Ever wonder what kind of movies Ed Wood might have made if he had hired a continuity expert? The special effects would not have been any better; the acting would not have been any less wooden; the scripts would not have been any more engaging; the films would only have been a little less klutzy. But it turns out that they would have been every bit as laughably bad—perhaps even more so.
I base this assertion on one of the most wretched strands of celluloid to have survived into the third millennium: The Day the World Ended. Even though it lacks the kitsch-coveted distinction of having been directed by Ed Wood, this film is bad on a level that has seldom been seen since the Adam West Batman series was canceled. To say that it is so bad it’s funny is to miss the point entirely. This film is so bad that it is nothing short of inspired. I laughed harder at Tim Burton’s Ed Wood than I ever laughed at anything by Wood himself, and had decided that I really preferred films that tried to be funny to those that succeeded in being bad. But I laughed harder at The Day the World Ended than I ever imagined laughing at Ed Wood—much harder. Don’t cheat yourself by wasting your time on mediocre camp or misbegotten kitsch. This is the real deal, the genuine mother lode of the risibly awful.
The film begins with a nuclear holocaust, a disaster from which our seven absurd characters are protected by their location in a valley between mountains filled with lead ore. We have a crazy prospector who has spent his entire life searching for gold, only to discover it in a post-apocalyptic world. We also have a lonely farmer and his daughter, though the farmer turns out to be a former sea captain who settled on this particular iron-shielded location for his farm because of what he learned first hand about the dangers of radiation in his naval days, when he transported some animals that had been mutated by the H-Bomb. Then there are a couple of city slickers who happened to be passing through the valley at the moment the rest of humanity was wiped out: Tony (a cheap hood) and Ruby (his stripper girlfriend).
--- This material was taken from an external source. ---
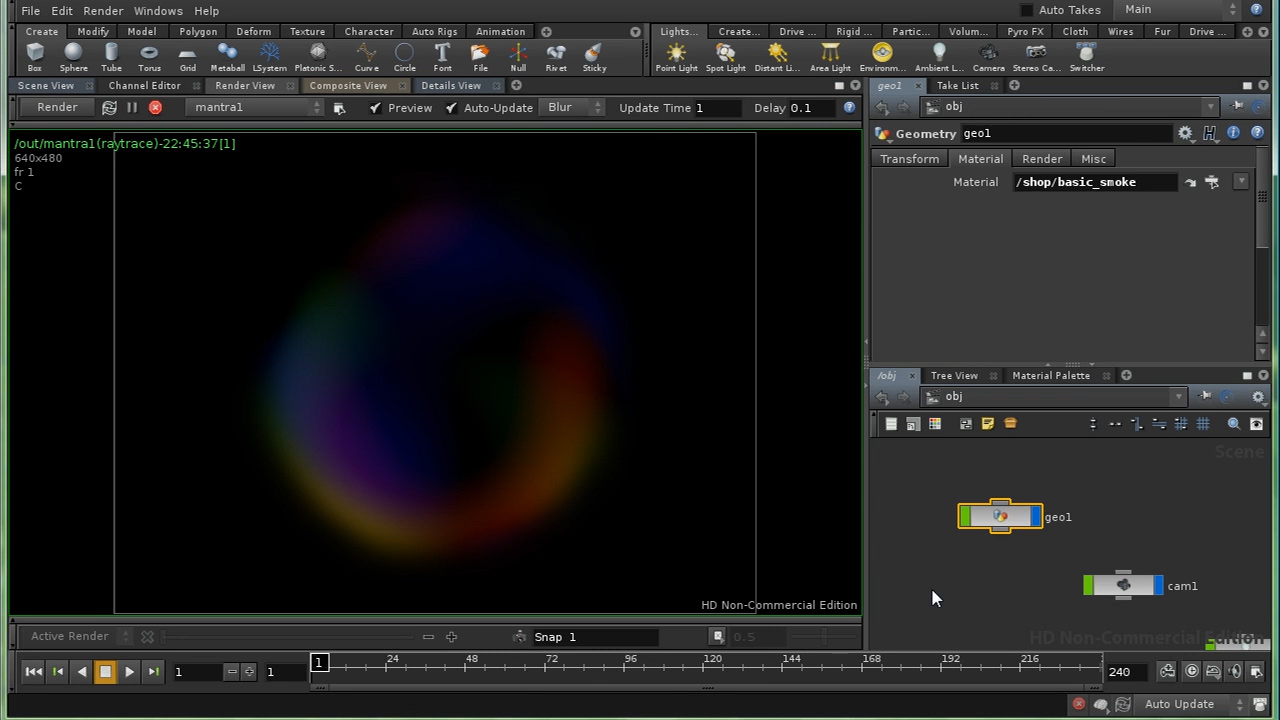Disable the Auto-Update checkbox
This screenshot has width=1280, height=720.
pos(451,108)
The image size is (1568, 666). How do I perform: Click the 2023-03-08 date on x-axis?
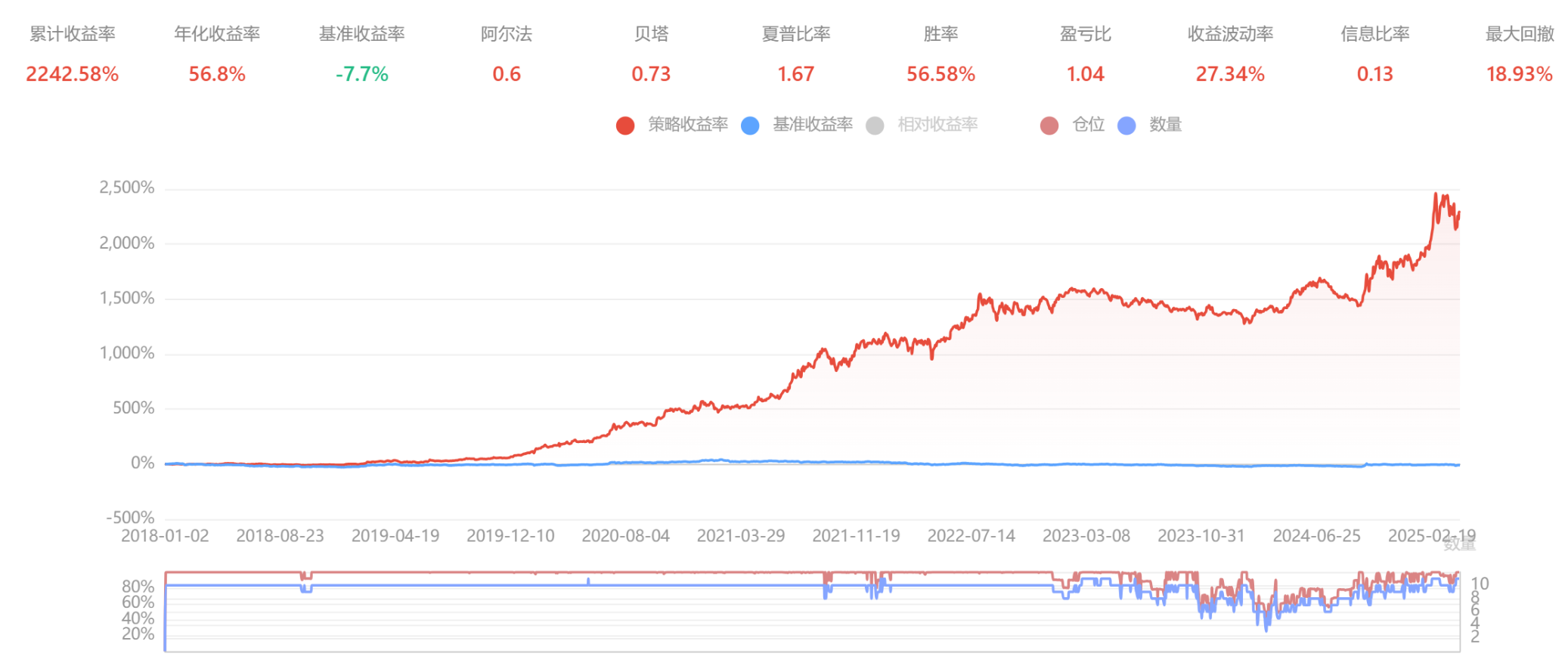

There is also a geologist, Rick, who gives our sea captain ample opportunity to talk at great length about the mutated animals. Last is a man named Radick, who was exposed to radiation before making his way into the safety of the valley. The viewer can tell that he has been exposed to radiation because his face is covered with glitter and long strands of dried glue—a cue that will be used throughout the film to indicate the early stages of radiation poisoning.
After painstakingly turning the knob on his short wave radio for at least two seconds, the former sea captain determines that the rest of humanity has been destroyed and that it is his responsibility to be hospitable to the four strangers who have stumbled into his valley. But in a speech that is very little short of hostile, he explains that his guests will be grateful for what food he gives them and respect his word as law. He then pats the holster on his hip significantly, which prompts Tony (a cardboard cut-out of a crook) to observe, “Just you make sure you hold onto that pistol, pops.”
“I intend to,” says the captain. And he bobs his head with an imperiousness that is sure to remind the viewer of Charlton Heston. As it happens, however, he is not the only Charlton Heston in the film. Rick (the geologist) is also a ringer for Heston, which gives the many conversations between Rick and the captain the eerie quality of sounding as if a single deluded survivor of the nuclear holocaust is simply sputtering to himself.
No sooner has the announcement of the virtual extinction of humanity been made than we plunge into the many little psychodramas of our individual characters. Apparently Tony, who has only ever known the sleazy women of the city (an interesting characterization), is smitten by the pastoral innocence of the captain’s daughter. At least that is the reading of his girlfriend Ruby, who seems to have a vested interest in categorizing herself as one of those sleazy urban women.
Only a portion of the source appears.